114 A. 830, 139 Md. 113, 1921 Md. LEXIS 134
CourtCourt of Appeals of Maryland
DecidedJune 28, 1921
StatusPublished
Cited by24 cases

This text of 114 A. 830 (Taylor v. Robert Ramsay Co.) is published on Counsel Stack Legal Research, covering Court of Appeals of Maryland primary law. Counsel Stack provides free access to over 12 million legal documents including statutes, case law, regulations, and constitutions.

Bluebook
Taylor v. Robert Ramsay Co., 114 A. 830, 139 Md. 113, 1921 Md. LEXIS 134 (Md. 1921).

Opinion

Thomas, J.,

delivered the opinion of the Court:

On the 16th of May, 1917, the State Industrial Accident Commission of Maryland, upon finding that Robert L. Taylor, of Baltimore, Maryland, had died on the first of March, 1917, as the result of injuries which arose out of and in the course of his employment by the Robert Ramsay Company, awarded his widow, Emilie Taylor, compensation of eleven dollars per week, for the period of seven years and twenty-two weeks from the date of his death, and funeral expenses not to exceed seventy-five dollars, to be paid by the said company and the United States Fidelity and Guaranty Company, the insurer of the Ramsay Company under the Workmen’s Compensation Act.

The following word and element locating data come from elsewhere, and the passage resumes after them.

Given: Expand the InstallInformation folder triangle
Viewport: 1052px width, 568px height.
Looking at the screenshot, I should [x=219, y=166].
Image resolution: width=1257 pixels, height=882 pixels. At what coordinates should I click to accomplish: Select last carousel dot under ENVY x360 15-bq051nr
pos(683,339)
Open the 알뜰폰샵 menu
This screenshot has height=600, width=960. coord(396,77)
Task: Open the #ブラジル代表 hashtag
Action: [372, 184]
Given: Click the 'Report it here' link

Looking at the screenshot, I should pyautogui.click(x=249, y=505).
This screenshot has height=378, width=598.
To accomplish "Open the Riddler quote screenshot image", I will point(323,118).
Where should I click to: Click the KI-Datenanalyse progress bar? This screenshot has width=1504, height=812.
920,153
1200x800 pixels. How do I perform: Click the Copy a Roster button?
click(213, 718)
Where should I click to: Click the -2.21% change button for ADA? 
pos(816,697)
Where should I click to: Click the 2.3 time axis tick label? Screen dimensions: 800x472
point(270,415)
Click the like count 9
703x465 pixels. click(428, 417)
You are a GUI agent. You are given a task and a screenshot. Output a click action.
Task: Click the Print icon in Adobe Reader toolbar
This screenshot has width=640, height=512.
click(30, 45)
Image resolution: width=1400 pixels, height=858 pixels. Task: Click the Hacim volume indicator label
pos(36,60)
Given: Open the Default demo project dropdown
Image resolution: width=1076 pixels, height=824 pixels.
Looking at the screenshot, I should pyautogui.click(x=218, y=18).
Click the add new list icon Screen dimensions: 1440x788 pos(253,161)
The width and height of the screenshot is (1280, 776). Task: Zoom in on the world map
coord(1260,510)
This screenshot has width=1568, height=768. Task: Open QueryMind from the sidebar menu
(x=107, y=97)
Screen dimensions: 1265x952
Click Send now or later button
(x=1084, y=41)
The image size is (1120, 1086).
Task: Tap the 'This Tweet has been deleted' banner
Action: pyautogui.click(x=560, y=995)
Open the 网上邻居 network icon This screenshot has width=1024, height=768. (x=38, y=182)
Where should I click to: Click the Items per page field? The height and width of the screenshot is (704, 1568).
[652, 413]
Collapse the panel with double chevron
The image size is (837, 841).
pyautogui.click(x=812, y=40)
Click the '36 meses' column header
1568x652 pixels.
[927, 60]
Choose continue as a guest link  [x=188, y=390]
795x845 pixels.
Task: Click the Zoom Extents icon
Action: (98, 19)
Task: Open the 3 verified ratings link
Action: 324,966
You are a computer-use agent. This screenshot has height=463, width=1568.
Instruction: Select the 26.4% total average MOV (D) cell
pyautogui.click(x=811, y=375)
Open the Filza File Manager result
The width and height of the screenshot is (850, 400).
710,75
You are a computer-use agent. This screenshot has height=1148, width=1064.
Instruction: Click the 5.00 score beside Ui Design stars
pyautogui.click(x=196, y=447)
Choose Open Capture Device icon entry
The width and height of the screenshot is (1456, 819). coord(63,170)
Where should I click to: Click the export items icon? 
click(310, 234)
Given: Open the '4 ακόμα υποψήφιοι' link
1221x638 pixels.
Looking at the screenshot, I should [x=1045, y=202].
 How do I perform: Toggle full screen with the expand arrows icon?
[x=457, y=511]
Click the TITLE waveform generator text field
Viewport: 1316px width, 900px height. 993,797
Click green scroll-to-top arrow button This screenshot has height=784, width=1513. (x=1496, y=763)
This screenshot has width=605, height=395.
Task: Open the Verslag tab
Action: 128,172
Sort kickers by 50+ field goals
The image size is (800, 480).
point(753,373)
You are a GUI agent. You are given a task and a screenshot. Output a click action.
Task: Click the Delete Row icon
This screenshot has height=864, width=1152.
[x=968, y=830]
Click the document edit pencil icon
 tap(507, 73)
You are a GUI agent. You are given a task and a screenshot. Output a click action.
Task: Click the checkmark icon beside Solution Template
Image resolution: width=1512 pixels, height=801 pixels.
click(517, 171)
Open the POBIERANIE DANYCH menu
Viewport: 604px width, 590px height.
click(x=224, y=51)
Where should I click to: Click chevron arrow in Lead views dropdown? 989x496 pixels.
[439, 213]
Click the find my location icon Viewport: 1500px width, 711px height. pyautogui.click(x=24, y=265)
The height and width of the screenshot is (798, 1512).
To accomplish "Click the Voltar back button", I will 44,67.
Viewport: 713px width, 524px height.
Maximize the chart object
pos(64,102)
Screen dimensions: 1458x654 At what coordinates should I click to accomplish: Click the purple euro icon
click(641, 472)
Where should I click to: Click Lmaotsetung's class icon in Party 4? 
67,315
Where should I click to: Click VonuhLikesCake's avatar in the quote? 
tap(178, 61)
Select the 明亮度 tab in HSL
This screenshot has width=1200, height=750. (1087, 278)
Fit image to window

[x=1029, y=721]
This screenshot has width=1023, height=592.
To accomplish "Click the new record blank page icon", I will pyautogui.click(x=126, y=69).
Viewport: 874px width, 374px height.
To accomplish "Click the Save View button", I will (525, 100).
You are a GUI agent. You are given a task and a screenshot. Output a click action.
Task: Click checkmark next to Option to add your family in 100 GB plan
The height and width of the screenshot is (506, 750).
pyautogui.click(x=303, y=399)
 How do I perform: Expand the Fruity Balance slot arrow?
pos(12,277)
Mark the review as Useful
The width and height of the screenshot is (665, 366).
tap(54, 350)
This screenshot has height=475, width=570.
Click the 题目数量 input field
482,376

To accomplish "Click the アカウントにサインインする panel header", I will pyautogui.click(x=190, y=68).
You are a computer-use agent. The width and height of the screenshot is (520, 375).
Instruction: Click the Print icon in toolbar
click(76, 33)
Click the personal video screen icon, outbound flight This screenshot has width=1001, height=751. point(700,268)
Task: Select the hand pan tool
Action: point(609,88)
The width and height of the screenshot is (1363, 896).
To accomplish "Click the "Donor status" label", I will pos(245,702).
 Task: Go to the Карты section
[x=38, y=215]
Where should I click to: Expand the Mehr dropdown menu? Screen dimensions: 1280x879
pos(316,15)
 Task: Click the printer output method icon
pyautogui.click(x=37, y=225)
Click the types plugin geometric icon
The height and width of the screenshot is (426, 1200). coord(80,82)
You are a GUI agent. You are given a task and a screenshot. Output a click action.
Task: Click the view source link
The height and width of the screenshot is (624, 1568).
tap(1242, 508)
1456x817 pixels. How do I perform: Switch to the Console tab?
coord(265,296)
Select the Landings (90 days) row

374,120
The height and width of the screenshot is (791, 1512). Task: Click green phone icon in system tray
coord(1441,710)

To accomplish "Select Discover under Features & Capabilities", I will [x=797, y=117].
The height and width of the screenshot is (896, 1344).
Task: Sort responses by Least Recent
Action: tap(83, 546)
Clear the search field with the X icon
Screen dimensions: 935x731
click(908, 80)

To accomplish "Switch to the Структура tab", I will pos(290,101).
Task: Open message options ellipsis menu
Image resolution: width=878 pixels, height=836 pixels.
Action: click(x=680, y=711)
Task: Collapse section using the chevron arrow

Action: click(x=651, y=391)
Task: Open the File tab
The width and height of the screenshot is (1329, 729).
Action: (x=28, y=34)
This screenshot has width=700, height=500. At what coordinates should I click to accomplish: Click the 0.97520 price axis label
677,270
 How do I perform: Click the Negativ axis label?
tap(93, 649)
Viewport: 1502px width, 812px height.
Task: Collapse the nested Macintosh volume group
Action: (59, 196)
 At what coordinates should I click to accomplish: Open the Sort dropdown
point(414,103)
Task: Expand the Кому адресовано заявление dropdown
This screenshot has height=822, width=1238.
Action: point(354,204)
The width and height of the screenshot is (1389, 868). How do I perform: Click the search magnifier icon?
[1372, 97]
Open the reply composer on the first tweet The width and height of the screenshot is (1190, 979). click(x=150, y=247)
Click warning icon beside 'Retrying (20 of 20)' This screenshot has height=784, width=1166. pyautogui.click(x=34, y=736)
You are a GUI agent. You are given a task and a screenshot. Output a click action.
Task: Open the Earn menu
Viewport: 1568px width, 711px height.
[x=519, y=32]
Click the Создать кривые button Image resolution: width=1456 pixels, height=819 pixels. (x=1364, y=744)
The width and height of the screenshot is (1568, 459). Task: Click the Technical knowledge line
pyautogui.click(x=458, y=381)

After paying the seventy-five dollars and the weekly payments for seven months, said employer and insurer refused to malee any further payments, and on the 13th of March, 1918, Mrs. Taylor brought this suit, in the Superior Oourt of Baltimore City against, the Ramsay Company and the United States Fidelity and Guaranty Company, *115 hereinafter referred to as the insurance company, to recover the compensation awarded her.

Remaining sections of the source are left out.